*** TEXTE SOURCE ***

Il était né à Saint-Malo en 1768, un an donc avant Napoléon Ier. Il a raconté dans ses Mémoires d’Outre-Tombe ses souvenirs de jeunesse, dont le château de Combourg demeure le témoin. Jeunesse claustrale, solitaire et mélancolique ; soirées presque funèbres, où M. de Chateaubriand père, gentilhomme aigri et solitaire, marchait à grands pas dans une pièce immense, à peine éclairée par une bougie. Régulièrement, l’ombre de ce vieillard maussade et taciturne, plongeait dans les ténèbres puis elle se rapprochait de la faible lumière, posée sur une table et alors Mme de Chateaubriand pestait contre elle ses enfants effrayés.

*** INFORMATIONS FOURNIES ***

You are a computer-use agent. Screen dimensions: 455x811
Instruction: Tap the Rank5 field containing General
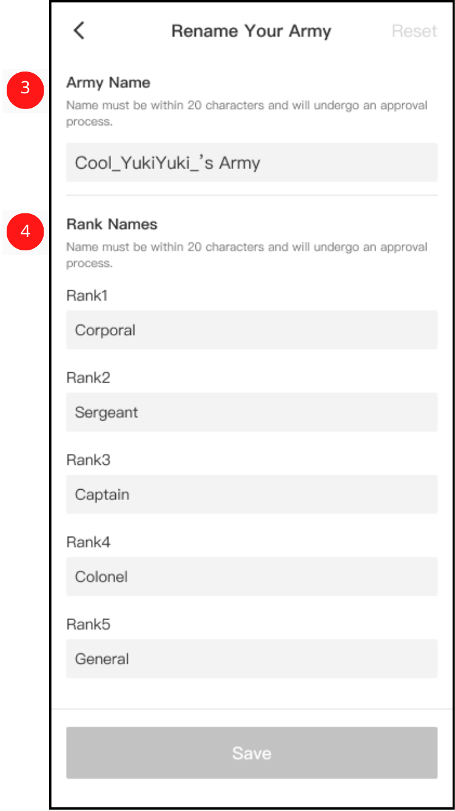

***

> VOTRE OBJECTIF
D'après le texte sur la jeunesse de Chateaubriand, pourquoi les soirées sont-elles qualifiées de « presque funèbres » ? Répondez en une à trois phrases.

> SOLUTION DU PROBLÈME
Ces soirées étaient presque funèbres parce que le père, gentilhomme aigri et solitaire, marchait à grands pas dans une pièce immense, à peine éclairée par une bougie. Son ombre plongeait régulièrement dans les ténèbres, puis se rapprochait de la faible lumière posée sur une table.